One of the things I think is underdeveloped, both generally and at UB, is the focus on the mastery of teaching. Since almost all of our composition instructors are graduate students, I look at the program as part of their education/professional development. Here Pink turns to the work of Mihaly Csikszentmihalyi and his concept of "flow." Fundamentally, the flow state is one where a person is engaged in a task that is ideally suited to just push his/her ability. It is not so difficult as to produce anxiety nor so
easy as to be boring. It is
in these flow states where our ability to grow is maximized. Of course we are not always in a flow state, but as a WPA, one challenge might be to maximize the opportunities for teaching to put instructors in these opportunities. Pink also points out that mastery is difficult (of course), and that it requires an ability to grind it out sometimes. The flow state can help us get over those difficult moments. Also, we need to recognize that mastery is developed not inherited and that it is ultimately unreachable: we can always improve. It is the journey that is intrinsically rewarding and motivating: not the extrinsic carrots one might encounter along the way.
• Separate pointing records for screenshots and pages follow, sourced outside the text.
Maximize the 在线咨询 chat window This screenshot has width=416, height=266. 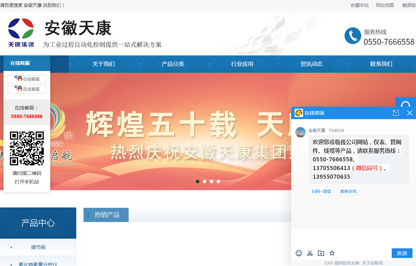pyautogui.click(x=396, y=113)
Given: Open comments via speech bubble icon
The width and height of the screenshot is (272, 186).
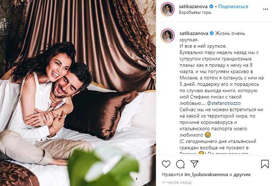Looking at the screenshot, I should pyautogui.click(x=180, y=164).
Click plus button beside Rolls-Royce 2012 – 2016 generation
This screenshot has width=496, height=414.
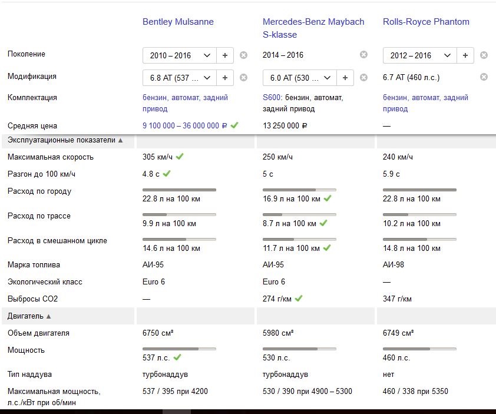coord(465,55)
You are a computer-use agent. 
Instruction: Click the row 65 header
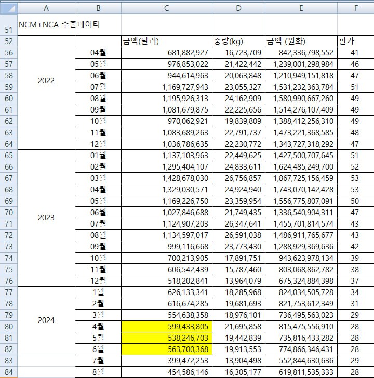coord(8,155)
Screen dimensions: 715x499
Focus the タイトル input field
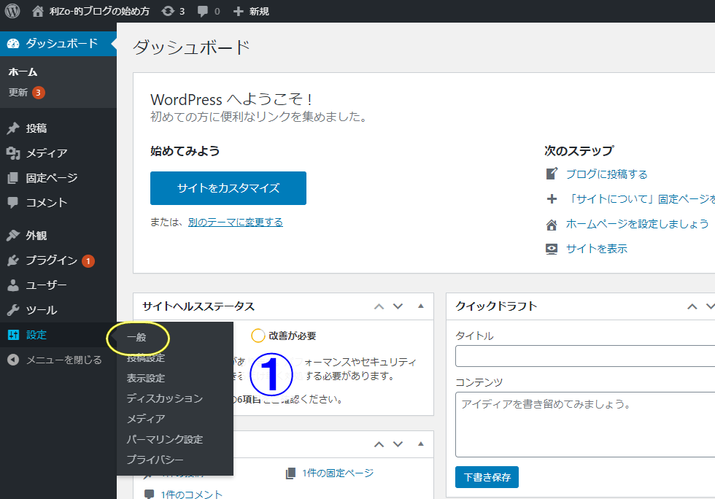point(584,356)
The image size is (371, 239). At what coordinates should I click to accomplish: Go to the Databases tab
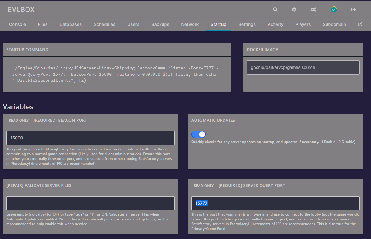coord(71,24)
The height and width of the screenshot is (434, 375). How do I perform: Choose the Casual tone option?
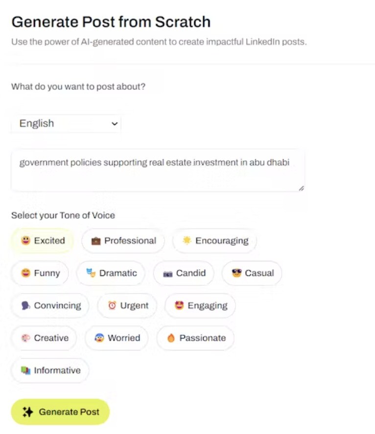pos(252,273)
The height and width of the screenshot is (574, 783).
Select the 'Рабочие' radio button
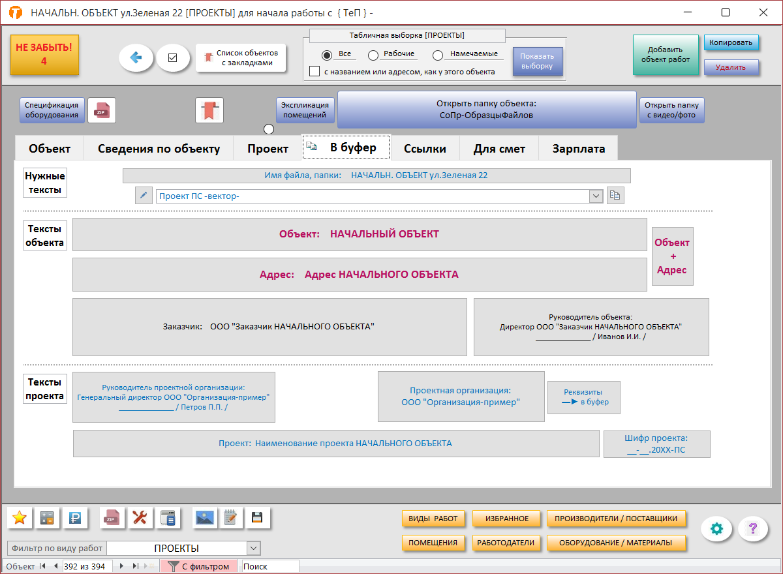point(373,55)
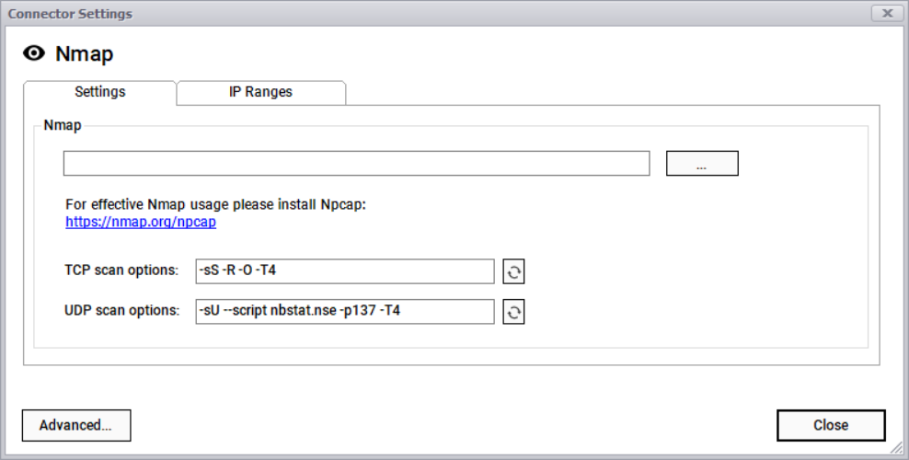Screen dimensions: 909x460
Task: Open the Advanced... settings
Action: pos(75,425)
Finally there's purpose. I don't think rhet/comp or academics in general have much trouble connecting their work to grand purposes like saving democracy or illuminating the Truth. In fact, I tend more to be skeptical of such claims. At the same time, I recognize the importance of having a larger sense of purpose (though maybe not quite that large). As Pink points out, one of the strategies here is to give employees the opportunity to connect their work to a personal sense of purpose. In a composition program, I think this works through giving instructors the opportunity to develop the content and assignments for their courses. If an instructor has a passion of the environment, then s/he can focus on that or maybe the passion is education or media or cultural difference. 

At the same time, it is important for instructors to recognize their own managerial role. Just as the program needs to create opportunities for instructor autonomy, mastery, and purpose, each course needs to do this for its students for the students are also engaged in heuristic work that requires intrinsic motivation. And furthermore, one might imagine that as writers we bear a somewhat similar relationship to our audiences where, rhetorically, we want to engage our readers, bring them into a state of flow, and interact with their own motivations. Certainly, to some degree, Pink's book did that for me. Hopefully it is a virtuous rather than vicious circle.